GIVEN RECORDS section start

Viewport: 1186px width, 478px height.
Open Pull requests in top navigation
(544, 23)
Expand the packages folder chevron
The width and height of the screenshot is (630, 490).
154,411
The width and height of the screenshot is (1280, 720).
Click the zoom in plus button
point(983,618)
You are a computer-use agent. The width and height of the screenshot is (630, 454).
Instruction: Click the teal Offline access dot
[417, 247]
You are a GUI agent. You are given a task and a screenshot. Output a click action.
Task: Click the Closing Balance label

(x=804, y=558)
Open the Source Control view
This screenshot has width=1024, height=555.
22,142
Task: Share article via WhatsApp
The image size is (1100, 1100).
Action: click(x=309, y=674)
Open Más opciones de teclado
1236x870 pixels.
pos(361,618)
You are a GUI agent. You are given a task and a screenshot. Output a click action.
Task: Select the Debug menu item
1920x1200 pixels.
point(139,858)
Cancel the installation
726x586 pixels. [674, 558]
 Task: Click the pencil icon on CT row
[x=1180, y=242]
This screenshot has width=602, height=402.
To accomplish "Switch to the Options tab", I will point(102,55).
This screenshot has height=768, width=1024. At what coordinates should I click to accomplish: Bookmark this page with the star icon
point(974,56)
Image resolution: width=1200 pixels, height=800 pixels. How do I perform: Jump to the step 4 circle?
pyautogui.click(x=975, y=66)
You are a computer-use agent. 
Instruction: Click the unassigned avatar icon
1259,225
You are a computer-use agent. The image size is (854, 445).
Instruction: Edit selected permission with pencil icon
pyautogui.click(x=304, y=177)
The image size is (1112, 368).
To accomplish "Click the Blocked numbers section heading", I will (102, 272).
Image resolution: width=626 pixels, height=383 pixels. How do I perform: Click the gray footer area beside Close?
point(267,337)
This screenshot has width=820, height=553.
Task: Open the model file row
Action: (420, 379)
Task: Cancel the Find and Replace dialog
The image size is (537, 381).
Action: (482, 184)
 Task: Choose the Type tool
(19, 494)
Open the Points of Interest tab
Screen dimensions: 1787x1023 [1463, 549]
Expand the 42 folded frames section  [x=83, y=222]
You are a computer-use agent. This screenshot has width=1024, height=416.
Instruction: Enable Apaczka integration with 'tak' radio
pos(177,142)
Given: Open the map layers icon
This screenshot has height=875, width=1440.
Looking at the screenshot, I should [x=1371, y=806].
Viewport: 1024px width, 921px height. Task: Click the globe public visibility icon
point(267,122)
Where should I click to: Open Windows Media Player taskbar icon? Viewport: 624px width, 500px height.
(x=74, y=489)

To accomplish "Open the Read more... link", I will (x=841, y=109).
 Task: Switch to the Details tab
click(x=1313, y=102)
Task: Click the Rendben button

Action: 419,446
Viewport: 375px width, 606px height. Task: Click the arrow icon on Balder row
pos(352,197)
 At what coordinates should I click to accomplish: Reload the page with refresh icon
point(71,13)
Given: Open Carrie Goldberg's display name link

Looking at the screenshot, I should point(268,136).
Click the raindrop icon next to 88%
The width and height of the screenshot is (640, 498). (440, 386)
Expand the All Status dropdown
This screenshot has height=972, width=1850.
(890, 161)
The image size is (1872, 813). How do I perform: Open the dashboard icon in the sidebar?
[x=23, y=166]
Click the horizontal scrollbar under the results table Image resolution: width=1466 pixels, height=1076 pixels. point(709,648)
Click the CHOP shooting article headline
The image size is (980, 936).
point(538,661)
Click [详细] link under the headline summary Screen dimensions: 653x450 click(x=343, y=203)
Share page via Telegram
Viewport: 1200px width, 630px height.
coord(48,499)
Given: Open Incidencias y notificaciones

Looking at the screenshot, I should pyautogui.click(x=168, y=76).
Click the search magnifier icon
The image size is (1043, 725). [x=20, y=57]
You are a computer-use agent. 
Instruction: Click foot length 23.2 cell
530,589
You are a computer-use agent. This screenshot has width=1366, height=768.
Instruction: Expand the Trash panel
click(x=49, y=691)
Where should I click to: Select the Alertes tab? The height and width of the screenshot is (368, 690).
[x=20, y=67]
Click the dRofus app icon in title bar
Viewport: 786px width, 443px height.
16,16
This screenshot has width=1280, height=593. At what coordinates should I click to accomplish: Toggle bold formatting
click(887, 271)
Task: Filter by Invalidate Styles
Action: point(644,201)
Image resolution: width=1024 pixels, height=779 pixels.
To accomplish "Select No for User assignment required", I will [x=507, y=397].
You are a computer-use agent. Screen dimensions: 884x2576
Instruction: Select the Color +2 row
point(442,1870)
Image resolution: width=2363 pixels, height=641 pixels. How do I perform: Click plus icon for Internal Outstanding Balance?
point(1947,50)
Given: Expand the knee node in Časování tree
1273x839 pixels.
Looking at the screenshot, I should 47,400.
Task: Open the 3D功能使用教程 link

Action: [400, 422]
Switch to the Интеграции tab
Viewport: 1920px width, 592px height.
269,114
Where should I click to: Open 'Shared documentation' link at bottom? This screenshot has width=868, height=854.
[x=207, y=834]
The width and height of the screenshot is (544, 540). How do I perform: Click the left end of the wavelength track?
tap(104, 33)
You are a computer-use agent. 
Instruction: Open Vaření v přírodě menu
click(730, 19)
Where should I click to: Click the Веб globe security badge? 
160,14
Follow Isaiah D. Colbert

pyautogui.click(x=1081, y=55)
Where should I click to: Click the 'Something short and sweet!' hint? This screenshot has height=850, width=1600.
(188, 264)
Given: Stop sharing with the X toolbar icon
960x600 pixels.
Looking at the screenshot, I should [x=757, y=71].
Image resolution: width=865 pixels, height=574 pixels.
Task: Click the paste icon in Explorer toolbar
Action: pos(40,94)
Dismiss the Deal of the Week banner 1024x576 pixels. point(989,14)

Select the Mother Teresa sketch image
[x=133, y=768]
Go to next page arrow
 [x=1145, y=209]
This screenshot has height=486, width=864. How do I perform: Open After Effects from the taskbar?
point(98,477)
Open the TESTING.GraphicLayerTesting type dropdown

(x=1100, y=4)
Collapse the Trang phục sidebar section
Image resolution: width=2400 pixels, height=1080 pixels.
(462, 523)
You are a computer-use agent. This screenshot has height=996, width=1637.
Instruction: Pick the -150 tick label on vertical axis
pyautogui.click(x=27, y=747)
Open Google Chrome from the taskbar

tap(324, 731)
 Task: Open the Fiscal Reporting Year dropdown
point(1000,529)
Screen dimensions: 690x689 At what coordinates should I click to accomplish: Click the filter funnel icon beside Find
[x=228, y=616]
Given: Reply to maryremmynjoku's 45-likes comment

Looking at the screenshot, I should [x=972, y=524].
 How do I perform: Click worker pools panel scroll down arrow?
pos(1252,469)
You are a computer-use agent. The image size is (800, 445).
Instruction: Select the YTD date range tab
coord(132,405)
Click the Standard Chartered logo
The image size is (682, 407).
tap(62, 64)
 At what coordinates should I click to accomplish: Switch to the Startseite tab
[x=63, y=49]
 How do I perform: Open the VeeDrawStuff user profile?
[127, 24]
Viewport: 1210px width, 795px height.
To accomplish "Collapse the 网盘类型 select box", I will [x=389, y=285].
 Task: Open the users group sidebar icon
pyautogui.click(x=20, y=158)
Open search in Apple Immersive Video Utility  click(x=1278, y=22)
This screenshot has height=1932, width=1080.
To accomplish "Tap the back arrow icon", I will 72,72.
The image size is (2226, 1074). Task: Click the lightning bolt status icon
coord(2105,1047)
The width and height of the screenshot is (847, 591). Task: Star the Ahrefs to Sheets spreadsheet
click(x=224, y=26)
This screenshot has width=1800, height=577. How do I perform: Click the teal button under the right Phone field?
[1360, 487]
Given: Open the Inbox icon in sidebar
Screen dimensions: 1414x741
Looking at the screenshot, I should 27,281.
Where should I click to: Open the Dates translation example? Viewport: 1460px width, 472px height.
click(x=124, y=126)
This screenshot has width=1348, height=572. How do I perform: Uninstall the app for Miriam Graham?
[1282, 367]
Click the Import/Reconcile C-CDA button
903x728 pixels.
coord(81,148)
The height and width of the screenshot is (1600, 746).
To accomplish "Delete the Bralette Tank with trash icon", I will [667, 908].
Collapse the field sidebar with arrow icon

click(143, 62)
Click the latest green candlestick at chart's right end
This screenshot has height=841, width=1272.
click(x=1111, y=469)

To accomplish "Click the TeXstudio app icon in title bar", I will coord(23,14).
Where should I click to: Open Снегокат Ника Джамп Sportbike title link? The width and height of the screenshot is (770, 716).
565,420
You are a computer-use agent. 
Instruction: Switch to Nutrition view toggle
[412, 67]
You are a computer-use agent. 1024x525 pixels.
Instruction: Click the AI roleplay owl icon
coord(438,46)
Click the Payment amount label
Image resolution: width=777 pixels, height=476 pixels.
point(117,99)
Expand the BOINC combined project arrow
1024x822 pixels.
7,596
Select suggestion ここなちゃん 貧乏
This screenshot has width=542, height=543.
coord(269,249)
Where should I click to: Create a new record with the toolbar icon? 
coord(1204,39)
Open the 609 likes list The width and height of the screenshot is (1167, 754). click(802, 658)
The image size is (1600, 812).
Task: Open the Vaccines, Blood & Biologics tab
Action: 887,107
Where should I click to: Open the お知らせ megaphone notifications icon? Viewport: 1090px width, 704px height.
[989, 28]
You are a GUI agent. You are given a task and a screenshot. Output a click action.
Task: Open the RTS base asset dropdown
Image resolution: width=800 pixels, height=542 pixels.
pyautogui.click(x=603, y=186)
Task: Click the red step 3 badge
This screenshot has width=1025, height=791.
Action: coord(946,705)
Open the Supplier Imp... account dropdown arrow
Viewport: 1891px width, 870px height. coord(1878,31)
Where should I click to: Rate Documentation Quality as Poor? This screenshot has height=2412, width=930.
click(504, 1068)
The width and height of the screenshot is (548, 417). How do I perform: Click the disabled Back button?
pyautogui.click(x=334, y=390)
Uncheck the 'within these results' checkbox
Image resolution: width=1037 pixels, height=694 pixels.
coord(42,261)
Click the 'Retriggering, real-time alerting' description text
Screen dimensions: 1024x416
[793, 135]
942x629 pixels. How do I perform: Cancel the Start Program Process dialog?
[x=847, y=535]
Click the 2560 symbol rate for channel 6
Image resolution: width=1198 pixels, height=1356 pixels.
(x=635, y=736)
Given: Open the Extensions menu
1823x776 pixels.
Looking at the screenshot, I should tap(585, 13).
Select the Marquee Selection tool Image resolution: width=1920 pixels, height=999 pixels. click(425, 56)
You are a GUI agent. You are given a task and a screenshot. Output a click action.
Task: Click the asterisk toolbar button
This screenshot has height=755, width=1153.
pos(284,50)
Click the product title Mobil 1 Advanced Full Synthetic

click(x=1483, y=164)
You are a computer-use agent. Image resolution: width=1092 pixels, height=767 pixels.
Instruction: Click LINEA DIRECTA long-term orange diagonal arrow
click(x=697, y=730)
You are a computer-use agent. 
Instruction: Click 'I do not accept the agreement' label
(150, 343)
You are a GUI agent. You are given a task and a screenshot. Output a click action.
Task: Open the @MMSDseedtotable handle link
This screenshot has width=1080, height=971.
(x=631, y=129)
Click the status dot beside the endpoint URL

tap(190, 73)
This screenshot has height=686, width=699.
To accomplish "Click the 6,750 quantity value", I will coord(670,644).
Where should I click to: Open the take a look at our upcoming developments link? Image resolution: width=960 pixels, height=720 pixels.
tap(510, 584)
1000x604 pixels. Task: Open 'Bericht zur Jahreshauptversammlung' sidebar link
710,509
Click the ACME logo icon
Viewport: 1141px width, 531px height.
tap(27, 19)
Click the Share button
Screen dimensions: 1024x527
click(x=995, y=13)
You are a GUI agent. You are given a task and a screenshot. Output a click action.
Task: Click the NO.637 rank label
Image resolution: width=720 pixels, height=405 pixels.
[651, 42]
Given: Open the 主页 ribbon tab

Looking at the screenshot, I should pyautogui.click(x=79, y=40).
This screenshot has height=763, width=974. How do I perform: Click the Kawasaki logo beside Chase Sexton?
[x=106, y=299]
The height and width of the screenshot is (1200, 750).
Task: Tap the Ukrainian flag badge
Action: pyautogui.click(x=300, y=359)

GIVEN RECORDS section end

### TASK PROMPT
Check each line of the material for "article". Copy the ones that have it.

### SOLUTION BELOW
Task: Share article via WhatsApp
Click the CHOP shooting article headline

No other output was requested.